EDIT: It will recognize numbers no matter what type there are, float, integers, and no matter how many digits they contain. try it

AlmostThere
Apr 14, 2006, 10:13 AM
#include <cctype>

for (unsigned i = 0; i<inputString.length(); ++i)
if (isdigit(inputString[i])) counter++;

darkwing
Apr 14, 2006, 10:32 AM
#include <cctype>

for (unsigned i = 0; i<inputString.length(); ++i)
if (isdigit(inputString[i])) counter++;

You missed the first character.
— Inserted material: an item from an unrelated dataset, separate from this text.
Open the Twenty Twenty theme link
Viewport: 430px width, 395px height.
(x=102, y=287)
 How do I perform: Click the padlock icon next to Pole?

Use i++.

AlmostThere
Apr 14, 2006, 11:17 AM
No, I didn't.

Soulstorm
Apr 14, 2006, 03:39 PM
#include <cctype>

for (unsigned i = 0; i<inputString.length(); ++i)
if (isdigit(inputString[i])) counter++;

yes, but what happens when the number is two digit?

darkwing
Apr 14, 2006, 04:31 PM
No, I didn't.

You're right. Wasn't thinking. Too much studying for thecomprehensive exam next month. Wrote implementations of merge/quick/heap sorts the other day to make sure I knew them. Brain fried. :)

darkwing
Apr 14, 2006, 04:31 PM
yes, but what happens when the number is two digit?
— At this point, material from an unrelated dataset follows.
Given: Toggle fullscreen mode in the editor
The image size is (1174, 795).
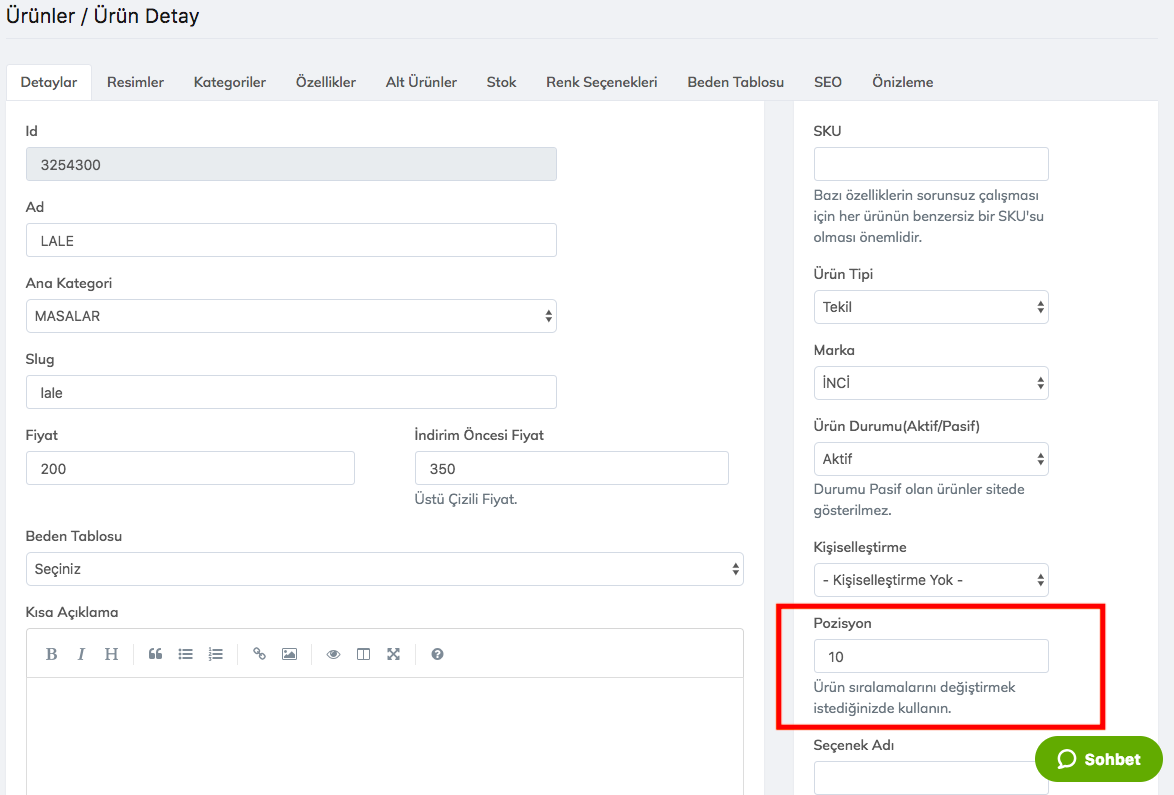Looking at the screenshot, I should (x=393, y=654).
His problem was to count the number of numerical characters, not the number of of numbers. :)

savar
Apr 14, 2006, 05:21 PM
His problem was to count the number of numerical characters, not the number of of numbers. :)

Understanding the problem: 90% of programming.

AlmostThere
Apr 14, 2006, 07:10 PM
You're right. Wasn't thinking. Too much studying for thecomprehensive exam next month. Wrote implementations of merge/quick/heap sorts the other day to make sure I knew them. Brain fried. :)
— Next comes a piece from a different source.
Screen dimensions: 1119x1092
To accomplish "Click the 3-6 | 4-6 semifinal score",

Better now than in a month's time :)

darkwing
Apr 14, 2006, 08:11 PM
Better now than in a month's time :)

Don't remind me.

Soulstorm
Apr 15, 2006, 06:30 AM
is problem was to count the number of numerical characters, not the number of of numbers.damn. You're right. My brain was burnt after too much effort of trying to learn OBJ-C.

Rye Brye
Apr 15, 2006, 12:40 PM
You say it is for input keyed in by the user...

How are you getting your input?

Are you reading it in from cin << ? Are you asking for a function that will get the number of numeric characters from the input stream?

Elaborate on your input and I can give you a really easy way to count the number of numerical characters in it.


#include <ctype.h>


If you are reading the input in character by character - it's as simple as this:
( assuming you read in to char c):

if (isdigit(c))
numDigits++;

if you have a string and you want to check against an std::string object...
(assuming the string is named "inputStr"):

for(unsigned int i = 0; i < inputStr.size(); i++) {
if (isdigit(inputStr[i]))
numDigits++;
}


There are certainly a lot more elaborate ways that you can do it - but from what it sounds like you just need to know the number of digits inputted by the user.

Now, if you are talking about parsing input strings like "one" or "two" or "three" and turning them into 1, 2, 3 - as numeric values - that's a different ballgame entirely.

edit: I just scrolled up further and realized someone else posted about the same thing.... so this post was unncessary...

MarkCollette
Apr 20, 2006, 06:27 PM
Hmm, almost a week later, and we still haven't been told if "numerical character" refers to either digits, chars, or ascii string representations of numbers which may be integral or fractional. And if it's the latter, is scientific notation or engineering notation supported? What about infinity, NaN, etc. Should it accept only ascii, or UTF-8, or fixed length unicode? What about numerical symbols in unicode, like the symbol for 1/2, etc... What numerical base are the numbers in, base 10, or binary, octal, hexadecimal, arbitrary?

Soulstorm
Apr 21, 2006, 01:58 AM
Because of the author of the thread not responding back, I think it would be right to assume that his question was answered... so the answer you are looking for is that the thread probably concerned one-digit numerical character.